Pour beaucoup de participants, il s’agit d’une occasion de voir des amis qu’ils n’ont jamais eu la chance de rencontrer, selon Andy Couturier.

«Un LAN party en personne, ça brise la barrière impersonnelle du jeu vidéo en ligne. Au lieu de parler par système vocal ou par chat, on peut rencontrer le monde, leur serrer la main. Après les matchs, on voit souvent les joueurs se parler ensemble. Ils vont vraiment converser avec l’équipe adverse, ce que t’as jamais vraiment l’occasion de faire en ligne.»

Kyra Garden, de Saint-Jean, se pratique avec son équipe avant le début du tournoi. Elle n’a pas hésité à faire le trajet pour venir jouer avec ses cinq coéquipiers dont elle vient de faire la connaissance.
«On vient de former notre équipe il y a une semaine», dit-elle d’emblée.

Kyra Garden joue à un jeu de tir compétitif en équipe.
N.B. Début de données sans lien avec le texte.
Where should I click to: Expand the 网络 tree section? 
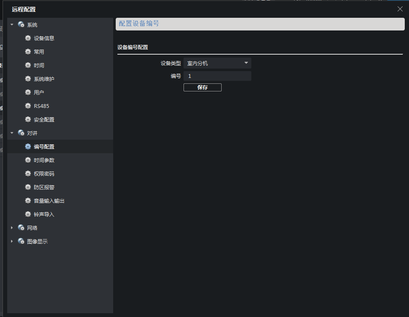pyautogui.click(x=12, y=228)
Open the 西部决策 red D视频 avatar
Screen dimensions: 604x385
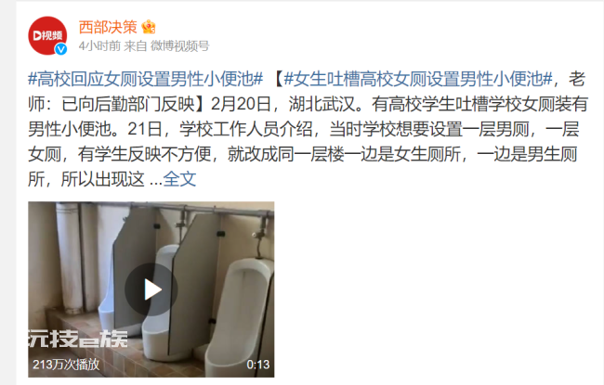coord(47,36)
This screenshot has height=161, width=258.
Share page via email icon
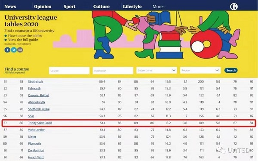(20, 50)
Elle estime que le jeu compétitif sur le web attirait surtout les hommes autrefois, mais que de nos jours, les femmes y sont beaucoup plus présentes qu’elles ne l’étaient.
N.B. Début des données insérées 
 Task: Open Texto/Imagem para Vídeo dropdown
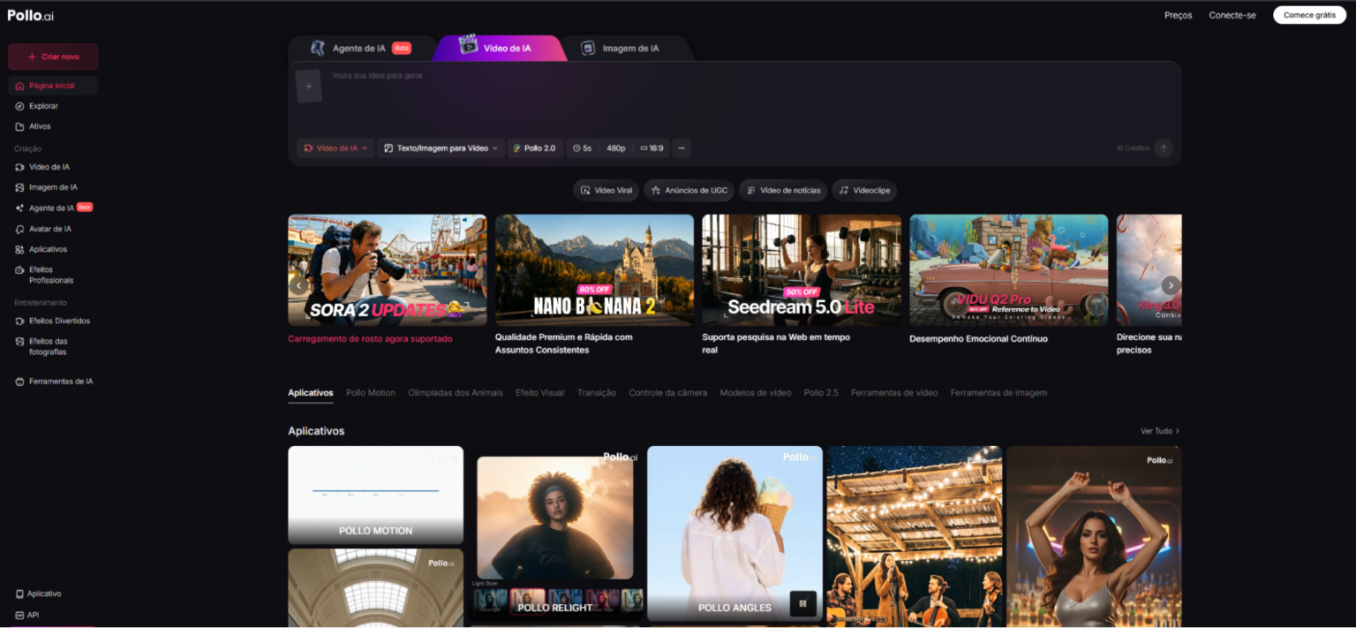tap(441, 148)
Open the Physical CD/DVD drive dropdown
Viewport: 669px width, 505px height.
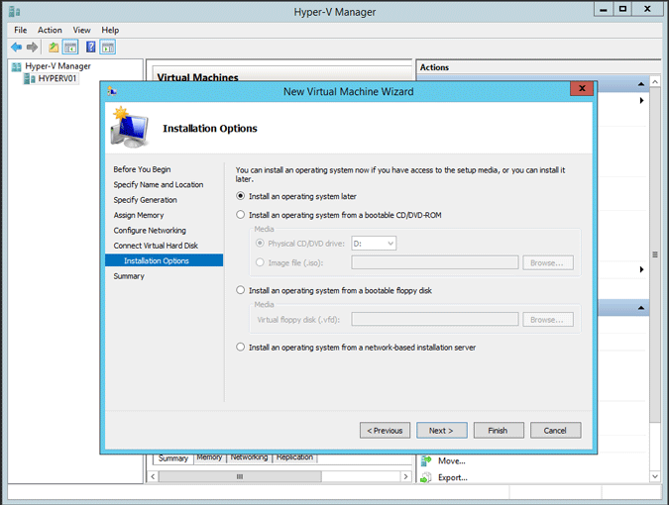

Si les femmes sont moins nombreuses que les hommes dans ce milieu, c’est parce qu’il n’est pas toujours accueillant.

Bien qu’on ne l’ait jamais directement insultée, Kyra Garden explique qu’il est assez courant pour les femmes d’être victimes de misogynie lorsqu’elles jouent en ligne.

«Je crois que la perception a beaucoup changé ces dernières années. Avant, c’était un milieu aliénant pour les femmes, mais maintenant, c’est plus courant de rencontrer des femmes en ligne.»
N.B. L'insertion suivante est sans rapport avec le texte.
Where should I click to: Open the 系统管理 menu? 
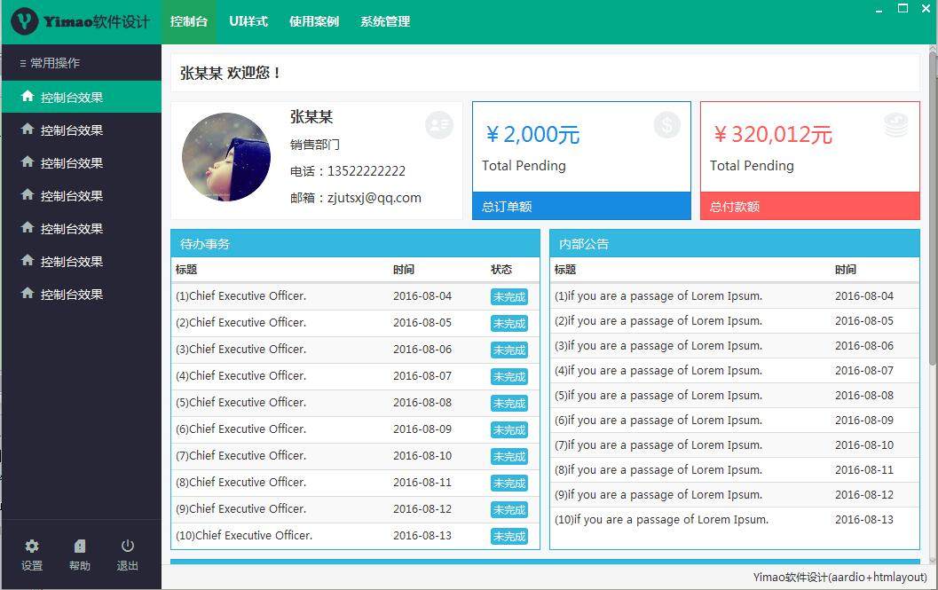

Catherine Roy-Comeau, une habituée du LAN de l’espoir, explique que les femmes peuvent parfois ressentir de la pression lorsqu’elles jouent sur le web.

«Quand on joue en ligne, c’est avec des personnes de différents niveaux, de différentes humeurs et états d’âme. Je trouve ça stressant, parce que tu peux tomber sur quelqu’un de super compétitif qui va chialer et te mettre la pression parce que t’es pas assez bonne. En tant que femme, c’est sûr que ça peut ajouter une pression de plus.»

Quand ça arrive, elle décide par contre d’en faire abstraction. Elle avance que de toute façon, ces pressions s’évaporent lorsque l’anonymat est brisé et que les joueurs se rencontrent, comme c’est le cas au LAN de l’espoir.

«Je ressens beaucoup moins de pression ici. Les interactions en ligne sont vraiment différentes qu’en personne. Par exemple, je ne pense pas que personne viendrait m’insulter en public», dit-elle.